Exercise requirements: Retype, word for word, the line holding "You are a GUI" and each line after it down to the end of the data; pictures are not copied.

======== Information provided

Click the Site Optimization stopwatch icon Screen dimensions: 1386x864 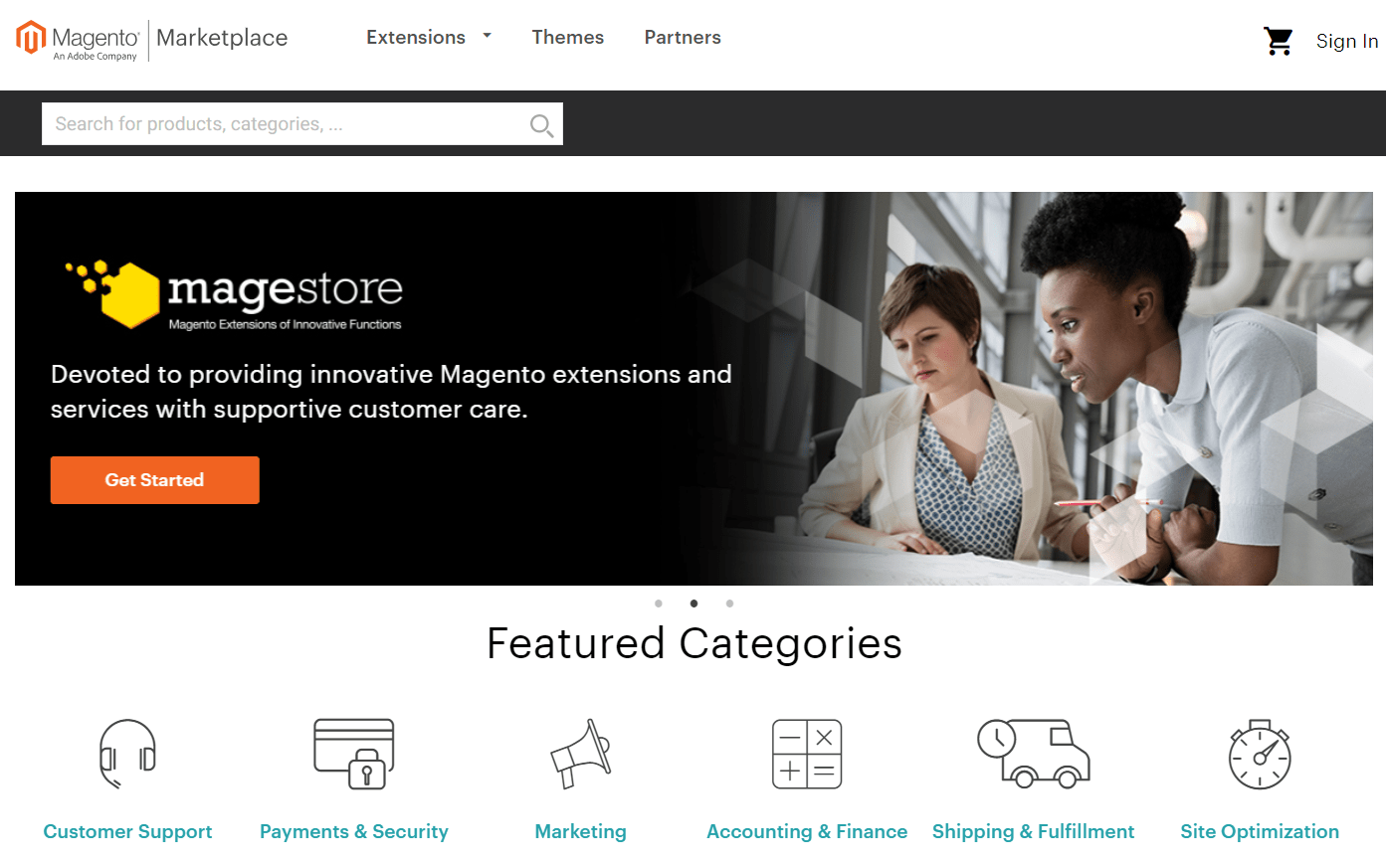tap(1260, 754)
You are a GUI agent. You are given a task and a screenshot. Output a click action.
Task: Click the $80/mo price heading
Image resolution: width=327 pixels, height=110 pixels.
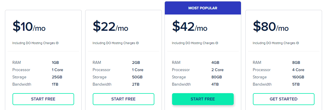coord(271,26)
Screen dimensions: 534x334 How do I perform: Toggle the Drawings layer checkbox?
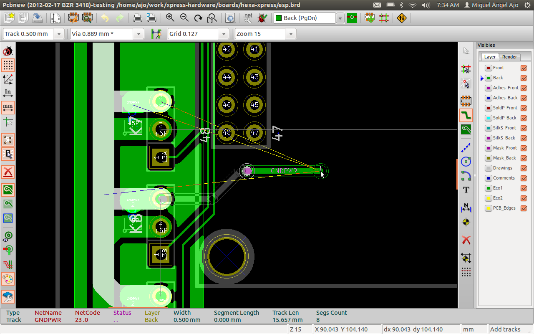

================

Expected answer:
You are a GUI agent. You are given a task and a screenshot. Output a click action.
Task: Click the $80/mo price heading
Image resolution: width=327 pixels, height=110 pixels.
coord(271,26)
Screen dimensions: 534x334 How do I perform: Toggle the Drawings layer checkbox?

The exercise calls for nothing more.